Chi credi di essere per decidere dei nostri giga? Hai detto.
E io, in modo totalmente inaspettato, mi sono alzato dal divano.
Anche tu ti sei alzata e hai dato un calcetto stizzito a una sedia.
Io allora ho proprio tolto la presa dal muro.
Hai indicato il nostro giga, annerito e sgonfio ai piedi del tavolo.
Non possiamo andare avanti così, hai detto.
Scontriamoci una volta, approfittiamone, allora.
Ho sonno e non ho voglia, hai risposto.
Hai sempre sonno quando siamo senza giga.

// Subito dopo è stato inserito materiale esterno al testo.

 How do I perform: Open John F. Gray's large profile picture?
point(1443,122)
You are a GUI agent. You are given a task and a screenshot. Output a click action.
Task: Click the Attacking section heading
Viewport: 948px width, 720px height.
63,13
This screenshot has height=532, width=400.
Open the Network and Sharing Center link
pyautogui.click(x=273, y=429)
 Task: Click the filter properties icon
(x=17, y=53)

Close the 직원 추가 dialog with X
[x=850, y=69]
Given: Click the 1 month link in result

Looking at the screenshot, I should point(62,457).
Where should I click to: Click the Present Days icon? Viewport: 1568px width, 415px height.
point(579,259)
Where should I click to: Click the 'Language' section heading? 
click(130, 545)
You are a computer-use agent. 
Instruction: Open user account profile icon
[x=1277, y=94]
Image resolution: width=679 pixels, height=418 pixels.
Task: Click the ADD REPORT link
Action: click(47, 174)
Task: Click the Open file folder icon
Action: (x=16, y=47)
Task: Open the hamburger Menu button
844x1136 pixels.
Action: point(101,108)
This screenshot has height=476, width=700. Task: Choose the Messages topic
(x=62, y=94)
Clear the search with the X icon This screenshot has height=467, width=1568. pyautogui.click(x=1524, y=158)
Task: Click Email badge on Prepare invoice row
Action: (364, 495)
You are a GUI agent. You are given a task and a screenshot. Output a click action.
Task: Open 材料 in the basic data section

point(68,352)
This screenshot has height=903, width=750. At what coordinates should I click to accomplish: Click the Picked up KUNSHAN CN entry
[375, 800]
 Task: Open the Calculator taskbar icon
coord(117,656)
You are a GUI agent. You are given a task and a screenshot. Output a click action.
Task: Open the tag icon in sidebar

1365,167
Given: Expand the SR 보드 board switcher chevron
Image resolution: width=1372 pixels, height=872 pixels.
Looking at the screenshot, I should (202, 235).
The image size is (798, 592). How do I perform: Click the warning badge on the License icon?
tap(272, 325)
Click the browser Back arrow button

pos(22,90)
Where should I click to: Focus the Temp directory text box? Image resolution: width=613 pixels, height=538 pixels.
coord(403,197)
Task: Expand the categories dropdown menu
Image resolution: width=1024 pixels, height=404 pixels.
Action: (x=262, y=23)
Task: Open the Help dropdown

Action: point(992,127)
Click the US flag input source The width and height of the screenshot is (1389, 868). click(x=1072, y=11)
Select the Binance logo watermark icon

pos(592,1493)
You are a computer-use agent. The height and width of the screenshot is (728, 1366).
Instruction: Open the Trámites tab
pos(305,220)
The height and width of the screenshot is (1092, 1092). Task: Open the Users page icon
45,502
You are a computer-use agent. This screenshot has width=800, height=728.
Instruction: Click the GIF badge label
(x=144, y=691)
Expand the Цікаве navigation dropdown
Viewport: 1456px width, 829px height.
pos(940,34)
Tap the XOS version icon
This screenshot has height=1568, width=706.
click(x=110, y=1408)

Sì, ho sonno, guarda infatti: e ti sei addormentata.
E allora mi sono addormentato anche io, ma male, per terra.
La mattina – prima cosa – sono andato in soffitta.
I nostri giga sono una pila luccicante nascosta tra i vestiti di tua sorella scema.
Ne ho presi due, belli come pesche mature.
Stavi preparando un frullato e quando li hai visti hai avuto un sussulto.
Non potevamo andare avanti così, ho detto.
Hai bevuto il frullato e ci siamo seduti.
Abbiamo guardato qualcosa di cui non ci fregava nulla,
animali che si rincorrono e provano a mangiarsi.
I giga servono per queste cose, hai detto.
Per andare indietro nella Zambia del 1998 o nel 2001 più sintetico.
Poi mi hai sorriso.
Io ho sentito il mio respiro incagliarsi per un attimo nel torace.
Poi è passato e ho sorriso anche io.
Alla fine passa tutto, sempre, credo.